Section: Research Program

Multi-scale modeling of the immune response

The main objective of this part is to develop models that make it possible to investigate the dynamics of the adaptive CD8 T cell immune response, and in particular to focus on the consequences of early molecular events on the cellular dynamics few days or weeks later: this would help developing predictive tools of the immune response in order to facilitate vaccine development and reduce costs. This work requires a close and intensive collaboration with immunologist partners.

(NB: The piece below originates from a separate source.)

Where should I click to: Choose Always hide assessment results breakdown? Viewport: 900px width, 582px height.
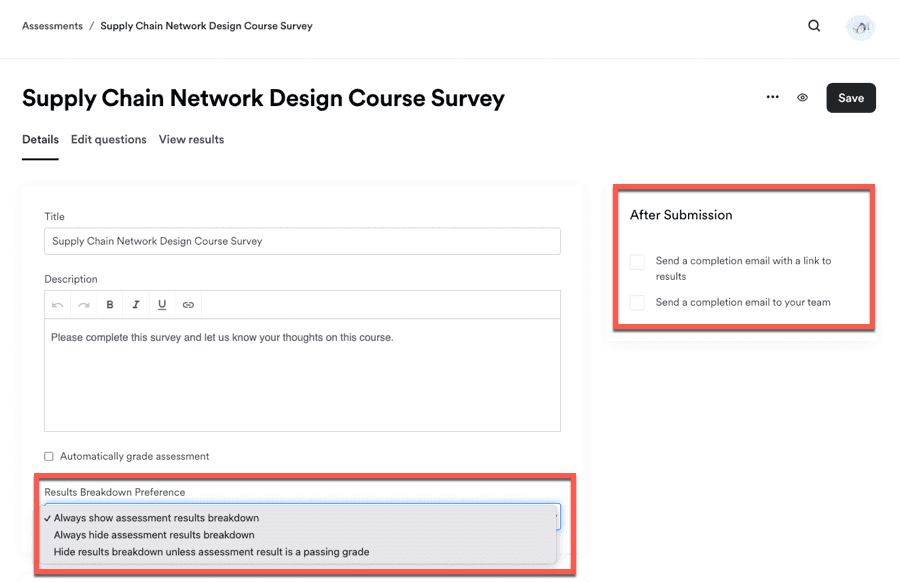(154, 535)
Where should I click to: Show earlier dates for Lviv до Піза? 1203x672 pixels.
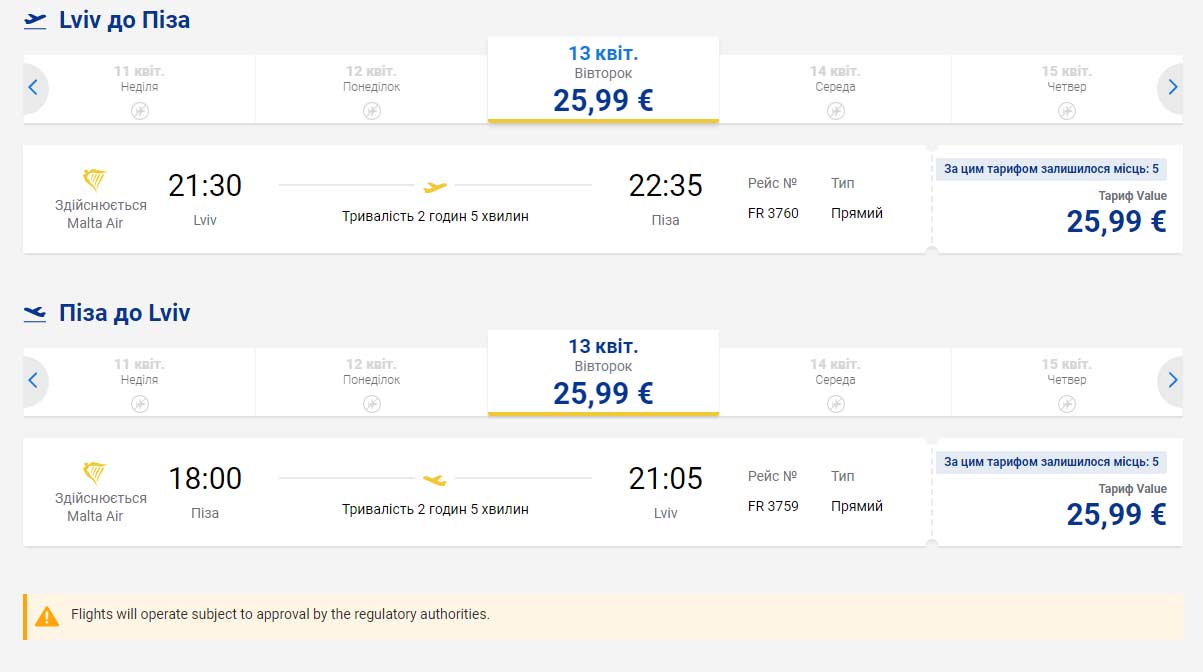tap(33, 87)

We recently published a model of the CD8 T cell immune response characterizing differentiation stages, identified by biomarkers, able to predict the quantity of memory cells from early measurements ([17]). In parallel, we improved our multiscale model of the CD8 T cell immune response, by implementing a full differentiation scheme, from naïve to memory cells, based on a limited set of genes and transcription factors.

Our first task will be to infer an appropriate gene regulatory network (GRN) using single cell data analysis (generate transcriptomics data of the CD8 T cell response to diverse pathogens), the previous biomarkers we identified and associated to differentiation stages, as well as piecewise-deterministic Markov processes (Ulysse Herbach's PhD thesis, ongoing).

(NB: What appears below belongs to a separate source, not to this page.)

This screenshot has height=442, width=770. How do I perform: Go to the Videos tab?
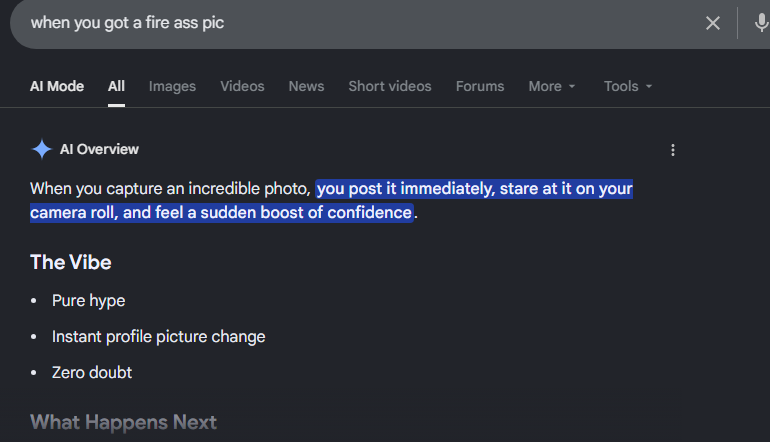(242, 86)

Our second task will be to update our multiscale model by first implementing the new differentiation scheme we identified ([17]), and second by embedding CD8 T cells with the GRN obtained in our first task (see above). This will lead to a multi-scale model incorporating description of the CD8 T cell immune response both at the molecular and the cellular levels (Simon Girel's PhD thesis, ongoing).

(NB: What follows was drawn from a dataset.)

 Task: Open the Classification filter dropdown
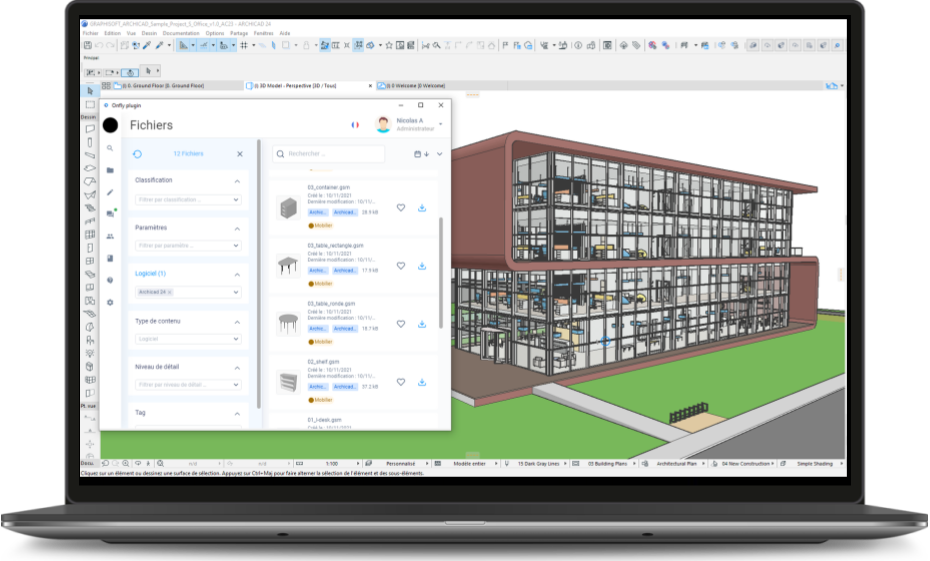tap(188, 200)
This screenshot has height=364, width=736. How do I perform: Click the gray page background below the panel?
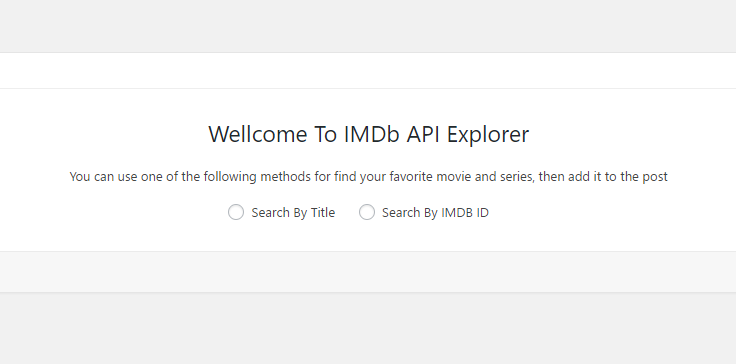[x=368, y=329]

In order to further develop our multiscale model, we will consider an agent-based approach for the description of the cellular dynamics. Yet, such models, coupled to continuous models describing GRN dynamics, are computationally expensive, so we will focus on alternative strategies, in particular on descriptions of the cellular dynamics through both continuous and discrete models, efficiently coupled. Using discrete models for low cell numbers and continuous (partial differential equations) models for large cell numbers, with appropriate coupling strategies, can lead to faster numerical simulations, and consequently can allow performing intense parameter estimation procedures that are necessary to validate models by confronting them to experimental data, both at the molecular and cellular scales.

The final objective will be to capture CD8 T cell responses in different immunization contexts (different pathogens, tumor) and to predict cellular outcomes from molecular events.